*Work item:* Summarize the Andrew Shapiro profile below in two sentences.

*Text passage:*
Andrew Shapiro

Composer and songwriter

USA

Author

About

ANDREW SHAPIRO is a composer and songwriter blending his two biggest musical influences: '80s New Wave pop and Philip Glass minimalism.

Shapiro's music is regularly played on radio worldwide, and he has been featured in The New Yorker, ABC News, CNN, The Independent (UK), Gramophone, and WNYC, BBC and KCRW radio. His cinematic, cascading piano track Mint Green has proved wildly popular with over 14 million plays on Pandora Internet Radio.

Pink Jean Mint Green, a synthpop album featuring Bash Street Worlds, in collaboration with author Neil Gaiman, was released in 2016.

His stirring and emotional synth-pop debut album, Invisible Days, was chosen as one of the "Top 12" independently produced recordings of 2003 by Performing Songwriter magazine. Shapiro's three solo piano albums, Numbers, Colors and People, Intimate Casual and Piano 3, were created with Philip Glass producer Michael Riesman.

He has written original music for film and theater projects, and his music has appeared in a wide variety of national and international film and television productions ranging from reality TV to a Clio Award-winning spot for cancer awareness.

Other collaborations include Falls The Shadow with Daniil Simkin (at The Guggenheim Museum’s Works in Process series), Pink Jean Mint Green with Mario McNulty and Sterling Campbell, the Sundance Film Festival Award-winning documentary Watchers of the Sky, (dir. Edet Belzberg), the violin sonata The High Line with Gregory Fulkerson, and King Without a Crown with Mark Crozer of The Jesus and Mary Chain.

Shapiro has performed throughout America and Europe; highlights include The Kennedy Center for the Performing Arts (Washington, D.C.), the Exit Festival (Serbia), TED, Bard College, Joe's Pub, Gracie Mansion, The New Fall Festival (Dusseldorf), Bargemusic and the Wordless Music Series at Le Poisson Rouge, New York. He was also the subject of a profile in the New York Times entitled "Quarter Pounder With Keys," describing his long-standing Sunday solo piano gig at McDonald's in downtown Manhattan from 2004-2012.

Shapiro releases his recordings through Airbox Music, a label he founded in 2003. His music is published by Airbox Music Publishing, LLC (ASCAP).

*Supplied information:*
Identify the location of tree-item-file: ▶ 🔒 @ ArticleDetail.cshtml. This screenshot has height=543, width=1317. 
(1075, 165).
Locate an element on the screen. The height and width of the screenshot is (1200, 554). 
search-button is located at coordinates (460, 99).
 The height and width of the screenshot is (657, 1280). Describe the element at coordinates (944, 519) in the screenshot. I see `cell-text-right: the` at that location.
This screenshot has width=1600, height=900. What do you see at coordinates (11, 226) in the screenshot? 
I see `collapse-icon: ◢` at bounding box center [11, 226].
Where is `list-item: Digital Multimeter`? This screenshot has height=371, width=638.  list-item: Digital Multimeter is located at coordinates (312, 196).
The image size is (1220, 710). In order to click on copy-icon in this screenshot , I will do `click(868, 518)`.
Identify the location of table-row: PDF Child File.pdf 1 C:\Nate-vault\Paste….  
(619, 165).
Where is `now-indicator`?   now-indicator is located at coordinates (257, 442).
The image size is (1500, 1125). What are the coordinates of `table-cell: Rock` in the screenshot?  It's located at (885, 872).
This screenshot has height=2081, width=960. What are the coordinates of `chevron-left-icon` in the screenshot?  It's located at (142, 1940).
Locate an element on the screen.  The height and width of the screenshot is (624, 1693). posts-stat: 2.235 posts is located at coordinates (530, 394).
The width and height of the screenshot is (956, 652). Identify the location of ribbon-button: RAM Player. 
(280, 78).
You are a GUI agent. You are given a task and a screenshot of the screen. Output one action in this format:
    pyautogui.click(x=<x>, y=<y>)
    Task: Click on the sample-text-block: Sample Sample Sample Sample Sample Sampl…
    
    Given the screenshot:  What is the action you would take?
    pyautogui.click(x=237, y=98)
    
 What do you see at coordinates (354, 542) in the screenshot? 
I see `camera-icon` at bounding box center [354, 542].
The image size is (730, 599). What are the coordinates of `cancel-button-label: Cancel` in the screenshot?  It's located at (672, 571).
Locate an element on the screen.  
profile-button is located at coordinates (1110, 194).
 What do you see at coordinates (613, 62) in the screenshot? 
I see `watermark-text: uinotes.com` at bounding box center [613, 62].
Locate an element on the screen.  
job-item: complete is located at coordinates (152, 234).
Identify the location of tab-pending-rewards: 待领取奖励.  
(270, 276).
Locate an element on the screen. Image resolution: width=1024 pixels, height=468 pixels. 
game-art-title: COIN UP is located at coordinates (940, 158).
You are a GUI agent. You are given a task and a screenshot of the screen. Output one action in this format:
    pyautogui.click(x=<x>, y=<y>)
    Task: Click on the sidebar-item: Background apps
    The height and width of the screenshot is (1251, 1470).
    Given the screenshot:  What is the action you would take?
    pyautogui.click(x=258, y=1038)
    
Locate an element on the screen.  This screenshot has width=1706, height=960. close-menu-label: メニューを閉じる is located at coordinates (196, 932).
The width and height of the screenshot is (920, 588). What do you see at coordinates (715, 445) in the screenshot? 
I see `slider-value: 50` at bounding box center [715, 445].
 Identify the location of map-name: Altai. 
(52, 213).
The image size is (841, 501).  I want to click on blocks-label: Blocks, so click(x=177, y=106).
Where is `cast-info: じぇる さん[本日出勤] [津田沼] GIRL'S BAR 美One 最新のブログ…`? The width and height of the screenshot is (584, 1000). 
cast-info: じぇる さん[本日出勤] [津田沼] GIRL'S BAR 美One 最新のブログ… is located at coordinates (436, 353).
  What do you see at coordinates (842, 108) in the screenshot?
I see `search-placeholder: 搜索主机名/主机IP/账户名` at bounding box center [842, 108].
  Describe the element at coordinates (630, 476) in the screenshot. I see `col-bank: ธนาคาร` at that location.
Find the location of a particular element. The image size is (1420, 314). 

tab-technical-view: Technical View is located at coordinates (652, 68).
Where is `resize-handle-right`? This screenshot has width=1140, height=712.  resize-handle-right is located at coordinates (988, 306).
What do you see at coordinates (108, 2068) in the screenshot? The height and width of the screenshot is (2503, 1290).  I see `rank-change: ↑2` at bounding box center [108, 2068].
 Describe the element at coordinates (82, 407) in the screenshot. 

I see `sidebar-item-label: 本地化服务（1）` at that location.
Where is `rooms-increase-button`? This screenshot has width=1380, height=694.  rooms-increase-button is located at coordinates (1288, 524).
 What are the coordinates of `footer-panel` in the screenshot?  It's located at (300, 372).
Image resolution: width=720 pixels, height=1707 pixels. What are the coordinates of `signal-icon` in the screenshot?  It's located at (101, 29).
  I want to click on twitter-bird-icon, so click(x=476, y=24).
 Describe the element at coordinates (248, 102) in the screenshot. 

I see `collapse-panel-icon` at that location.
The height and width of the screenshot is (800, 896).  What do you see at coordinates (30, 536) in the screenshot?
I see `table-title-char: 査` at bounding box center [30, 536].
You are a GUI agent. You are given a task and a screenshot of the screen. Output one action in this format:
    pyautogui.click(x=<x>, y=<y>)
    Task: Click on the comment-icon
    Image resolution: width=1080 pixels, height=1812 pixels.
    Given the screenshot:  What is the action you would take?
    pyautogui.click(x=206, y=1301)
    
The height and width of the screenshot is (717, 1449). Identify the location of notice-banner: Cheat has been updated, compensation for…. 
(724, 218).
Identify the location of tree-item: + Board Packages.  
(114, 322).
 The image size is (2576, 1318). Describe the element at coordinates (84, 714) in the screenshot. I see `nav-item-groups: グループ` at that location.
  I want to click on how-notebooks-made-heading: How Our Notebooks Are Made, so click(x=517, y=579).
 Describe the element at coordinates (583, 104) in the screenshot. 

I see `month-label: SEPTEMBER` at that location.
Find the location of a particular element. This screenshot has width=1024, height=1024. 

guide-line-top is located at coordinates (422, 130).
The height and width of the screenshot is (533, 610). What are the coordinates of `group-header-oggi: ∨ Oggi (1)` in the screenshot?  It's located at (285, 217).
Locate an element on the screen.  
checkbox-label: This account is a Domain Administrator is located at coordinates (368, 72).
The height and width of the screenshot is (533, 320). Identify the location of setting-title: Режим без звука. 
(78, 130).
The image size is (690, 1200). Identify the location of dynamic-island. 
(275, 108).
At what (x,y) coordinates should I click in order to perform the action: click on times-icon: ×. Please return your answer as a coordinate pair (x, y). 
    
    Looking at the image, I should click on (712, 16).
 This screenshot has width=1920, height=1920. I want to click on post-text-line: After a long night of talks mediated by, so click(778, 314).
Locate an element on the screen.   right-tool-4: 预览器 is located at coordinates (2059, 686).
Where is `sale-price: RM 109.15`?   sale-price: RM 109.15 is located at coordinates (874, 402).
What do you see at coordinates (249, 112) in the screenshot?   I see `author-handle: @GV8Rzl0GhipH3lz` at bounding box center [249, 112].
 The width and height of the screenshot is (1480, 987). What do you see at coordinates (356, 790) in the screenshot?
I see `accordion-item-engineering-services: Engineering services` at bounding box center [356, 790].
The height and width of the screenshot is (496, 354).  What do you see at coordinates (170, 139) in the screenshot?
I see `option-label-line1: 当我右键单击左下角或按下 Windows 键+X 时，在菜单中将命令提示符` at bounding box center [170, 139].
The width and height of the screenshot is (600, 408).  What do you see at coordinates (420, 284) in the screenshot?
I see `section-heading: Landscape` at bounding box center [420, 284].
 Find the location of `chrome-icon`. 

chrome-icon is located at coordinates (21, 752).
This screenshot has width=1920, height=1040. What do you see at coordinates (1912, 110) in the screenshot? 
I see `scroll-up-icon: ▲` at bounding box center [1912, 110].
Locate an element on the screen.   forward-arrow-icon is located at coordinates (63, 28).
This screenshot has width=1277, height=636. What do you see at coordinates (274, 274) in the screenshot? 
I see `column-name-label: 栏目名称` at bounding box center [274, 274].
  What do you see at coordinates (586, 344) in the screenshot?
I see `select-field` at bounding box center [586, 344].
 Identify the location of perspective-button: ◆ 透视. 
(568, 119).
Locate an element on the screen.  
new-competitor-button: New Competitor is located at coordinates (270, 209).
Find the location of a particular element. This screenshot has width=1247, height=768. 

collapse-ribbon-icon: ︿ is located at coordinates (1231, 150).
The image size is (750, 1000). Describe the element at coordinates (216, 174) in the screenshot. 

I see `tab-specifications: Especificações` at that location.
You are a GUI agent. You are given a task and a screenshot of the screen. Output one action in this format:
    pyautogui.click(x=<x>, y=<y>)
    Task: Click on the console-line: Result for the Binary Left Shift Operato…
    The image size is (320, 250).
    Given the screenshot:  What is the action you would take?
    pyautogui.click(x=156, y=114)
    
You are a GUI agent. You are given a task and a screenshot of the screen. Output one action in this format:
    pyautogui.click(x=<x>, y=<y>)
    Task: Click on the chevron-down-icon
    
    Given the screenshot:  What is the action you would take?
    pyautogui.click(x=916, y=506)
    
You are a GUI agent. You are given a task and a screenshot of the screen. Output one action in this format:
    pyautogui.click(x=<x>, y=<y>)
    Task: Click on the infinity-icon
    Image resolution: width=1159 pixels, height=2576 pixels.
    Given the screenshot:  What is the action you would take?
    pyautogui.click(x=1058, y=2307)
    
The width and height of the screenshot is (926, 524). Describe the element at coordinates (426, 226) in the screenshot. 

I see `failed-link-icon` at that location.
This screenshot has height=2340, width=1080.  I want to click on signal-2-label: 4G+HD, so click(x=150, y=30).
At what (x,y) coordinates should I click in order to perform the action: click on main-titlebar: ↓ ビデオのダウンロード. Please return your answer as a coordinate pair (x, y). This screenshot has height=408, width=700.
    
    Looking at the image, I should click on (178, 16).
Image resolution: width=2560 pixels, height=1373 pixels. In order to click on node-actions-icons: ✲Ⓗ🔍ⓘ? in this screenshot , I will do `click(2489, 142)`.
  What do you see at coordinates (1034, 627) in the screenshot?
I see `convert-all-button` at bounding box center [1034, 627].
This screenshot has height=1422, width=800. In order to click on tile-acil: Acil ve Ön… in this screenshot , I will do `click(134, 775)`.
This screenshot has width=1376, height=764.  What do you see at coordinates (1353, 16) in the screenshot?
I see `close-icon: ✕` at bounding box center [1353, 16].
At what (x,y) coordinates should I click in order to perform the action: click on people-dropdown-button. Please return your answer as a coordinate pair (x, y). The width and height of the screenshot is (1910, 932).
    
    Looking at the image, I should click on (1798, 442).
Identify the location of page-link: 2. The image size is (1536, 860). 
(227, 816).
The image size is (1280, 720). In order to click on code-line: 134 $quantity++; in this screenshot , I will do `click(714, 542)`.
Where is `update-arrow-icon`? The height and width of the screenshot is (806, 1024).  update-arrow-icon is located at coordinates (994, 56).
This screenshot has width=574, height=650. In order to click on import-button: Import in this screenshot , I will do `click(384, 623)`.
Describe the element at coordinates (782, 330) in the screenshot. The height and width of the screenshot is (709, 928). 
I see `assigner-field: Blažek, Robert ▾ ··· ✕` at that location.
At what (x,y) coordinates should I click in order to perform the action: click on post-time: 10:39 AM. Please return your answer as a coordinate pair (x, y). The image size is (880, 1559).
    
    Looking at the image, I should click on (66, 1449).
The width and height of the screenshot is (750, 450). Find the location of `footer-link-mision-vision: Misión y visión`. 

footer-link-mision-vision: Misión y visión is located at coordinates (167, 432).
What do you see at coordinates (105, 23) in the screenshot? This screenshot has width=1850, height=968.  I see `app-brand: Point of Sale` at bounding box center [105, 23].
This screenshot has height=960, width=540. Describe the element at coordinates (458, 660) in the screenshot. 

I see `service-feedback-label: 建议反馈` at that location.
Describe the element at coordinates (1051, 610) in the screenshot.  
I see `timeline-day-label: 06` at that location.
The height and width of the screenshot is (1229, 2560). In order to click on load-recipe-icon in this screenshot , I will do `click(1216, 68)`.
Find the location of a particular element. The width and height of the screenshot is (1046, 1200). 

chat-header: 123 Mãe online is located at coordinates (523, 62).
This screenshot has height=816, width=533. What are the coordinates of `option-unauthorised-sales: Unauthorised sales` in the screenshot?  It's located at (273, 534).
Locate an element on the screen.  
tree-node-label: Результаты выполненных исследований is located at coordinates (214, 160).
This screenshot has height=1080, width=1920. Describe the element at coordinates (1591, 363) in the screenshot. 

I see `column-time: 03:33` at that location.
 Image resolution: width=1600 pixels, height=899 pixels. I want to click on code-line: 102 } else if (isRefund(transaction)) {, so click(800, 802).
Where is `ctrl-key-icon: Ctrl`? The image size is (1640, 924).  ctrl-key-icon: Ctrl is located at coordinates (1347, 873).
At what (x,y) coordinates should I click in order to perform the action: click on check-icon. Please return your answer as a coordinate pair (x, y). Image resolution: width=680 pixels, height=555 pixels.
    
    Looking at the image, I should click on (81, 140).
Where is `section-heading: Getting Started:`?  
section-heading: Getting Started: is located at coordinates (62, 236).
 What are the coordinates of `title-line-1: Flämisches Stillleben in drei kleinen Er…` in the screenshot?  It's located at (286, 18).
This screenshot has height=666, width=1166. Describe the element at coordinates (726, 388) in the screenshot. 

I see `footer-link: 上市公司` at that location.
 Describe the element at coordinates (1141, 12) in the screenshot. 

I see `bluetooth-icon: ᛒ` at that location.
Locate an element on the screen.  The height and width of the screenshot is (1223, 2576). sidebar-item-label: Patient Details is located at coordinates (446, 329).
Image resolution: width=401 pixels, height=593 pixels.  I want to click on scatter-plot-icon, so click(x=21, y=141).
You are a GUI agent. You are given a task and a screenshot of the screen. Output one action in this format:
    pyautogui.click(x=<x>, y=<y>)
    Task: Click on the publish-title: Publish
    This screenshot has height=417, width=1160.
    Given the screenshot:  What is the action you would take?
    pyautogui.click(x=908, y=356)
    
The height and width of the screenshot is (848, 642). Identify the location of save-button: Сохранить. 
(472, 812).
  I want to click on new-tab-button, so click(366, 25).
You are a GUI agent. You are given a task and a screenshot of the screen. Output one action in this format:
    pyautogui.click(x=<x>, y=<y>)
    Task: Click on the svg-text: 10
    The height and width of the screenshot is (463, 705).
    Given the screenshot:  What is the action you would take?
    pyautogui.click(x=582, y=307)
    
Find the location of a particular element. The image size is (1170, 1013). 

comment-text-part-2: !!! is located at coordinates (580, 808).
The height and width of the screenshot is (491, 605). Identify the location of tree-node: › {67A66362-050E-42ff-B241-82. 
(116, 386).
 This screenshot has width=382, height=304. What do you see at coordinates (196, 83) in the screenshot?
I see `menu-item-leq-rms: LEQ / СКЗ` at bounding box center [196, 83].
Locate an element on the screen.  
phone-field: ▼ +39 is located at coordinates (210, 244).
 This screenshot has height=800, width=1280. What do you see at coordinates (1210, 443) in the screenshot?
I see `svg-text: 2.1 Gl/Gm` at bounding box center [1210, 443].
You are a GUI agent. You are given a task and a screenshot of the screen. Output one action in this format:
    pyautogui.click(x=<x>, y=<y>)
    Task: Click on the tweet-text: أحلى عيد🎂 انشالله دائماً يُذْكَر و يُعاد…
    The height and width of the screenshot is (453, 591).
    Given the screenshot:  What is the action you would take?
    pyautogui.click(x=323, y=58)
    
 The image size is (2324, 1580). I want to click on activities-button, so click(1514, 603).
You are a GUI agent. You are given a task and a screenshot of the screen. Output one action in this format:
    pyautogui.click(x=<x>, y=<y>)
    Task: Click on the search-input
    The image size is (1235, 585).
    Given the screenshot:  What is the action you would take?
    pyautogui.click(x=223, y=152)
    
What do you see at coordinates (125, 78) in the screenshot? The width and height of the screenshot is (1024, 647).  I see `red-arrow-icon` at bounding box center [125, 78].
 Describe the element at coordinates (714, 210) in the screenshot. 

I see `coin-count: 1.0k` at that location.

*Written answer:* Andrew Shapiro is a composer and songwriter whose music blends '80s New Wave pop and Philip Glass minimalism, and his piano track Mint Green has drawn over 14 million plays on Pandora Internet Radio. He has made synth-pop and solo piano albums, written music for film and theater, performed throughout America and Europe, and releases his recordings through Airbox Music, a label he founded in 2003.